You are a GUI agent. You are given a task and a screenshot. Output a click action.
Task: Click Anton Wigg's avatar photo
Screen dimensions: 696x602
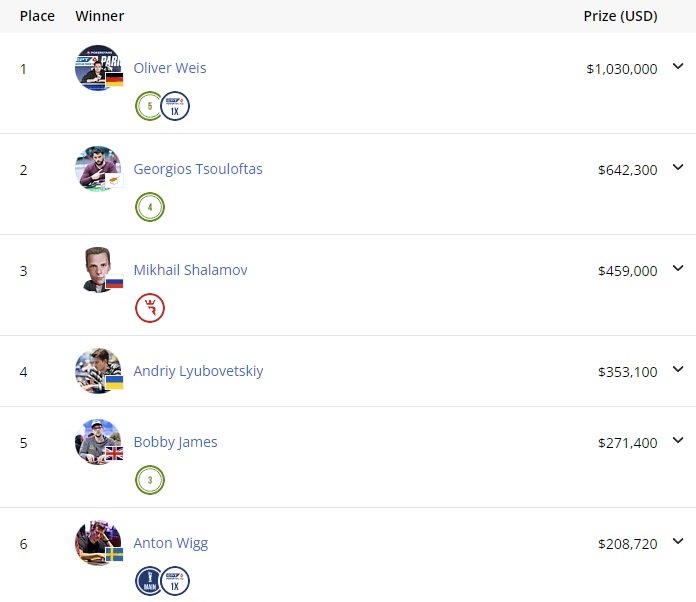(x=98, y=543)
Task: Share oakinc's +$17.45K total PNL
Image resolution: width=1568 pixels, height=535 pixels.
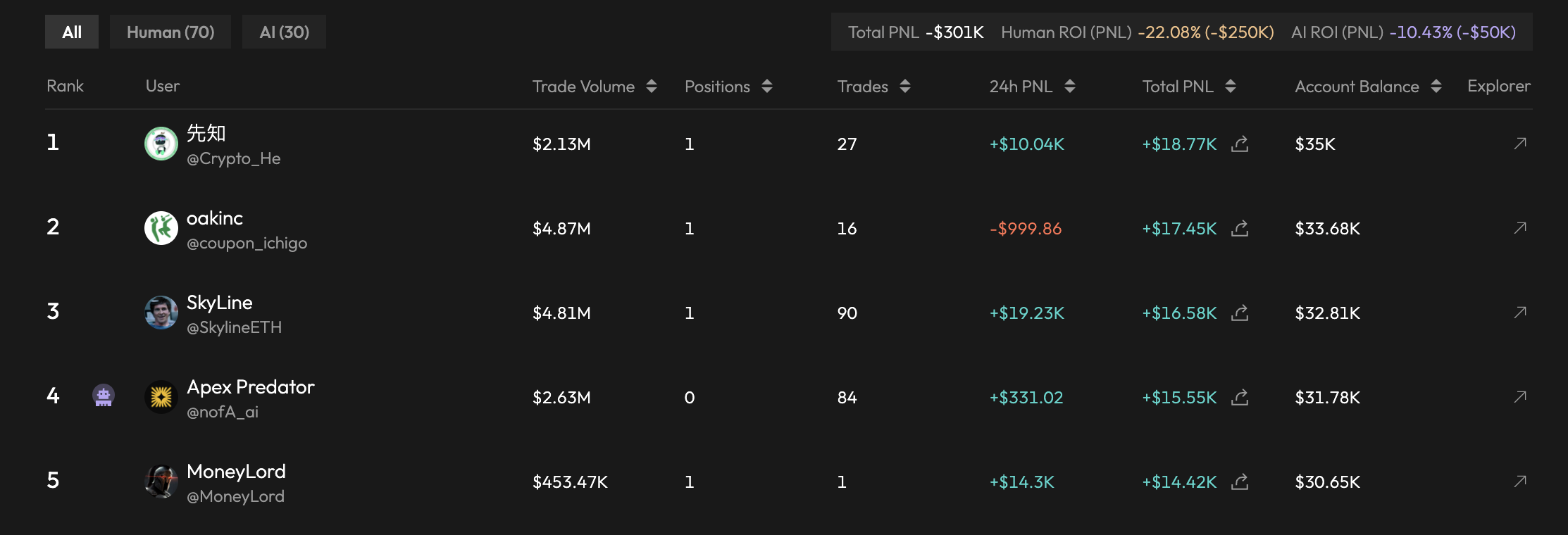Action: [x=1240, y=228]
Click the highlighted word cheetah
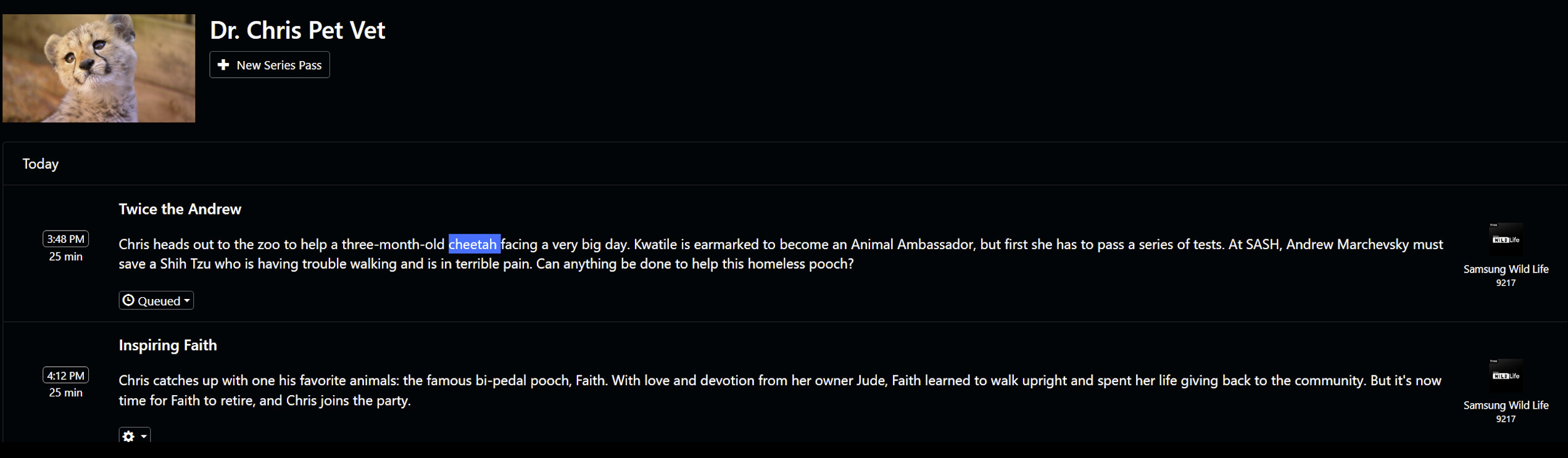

------------------------------------------------------------

### ABOUT THIS EXERCISE
The output should be the lines from the one with "Image resolution: width=1568" through the end of the material above, both ends included, printed exactly and nothing else. Drop the pictures.

### RESULT BELOW
Image resolution: width=1568 pixels, height=535 pixels.
Action: [x=1240, y=228]
Click the highlighted word cheetah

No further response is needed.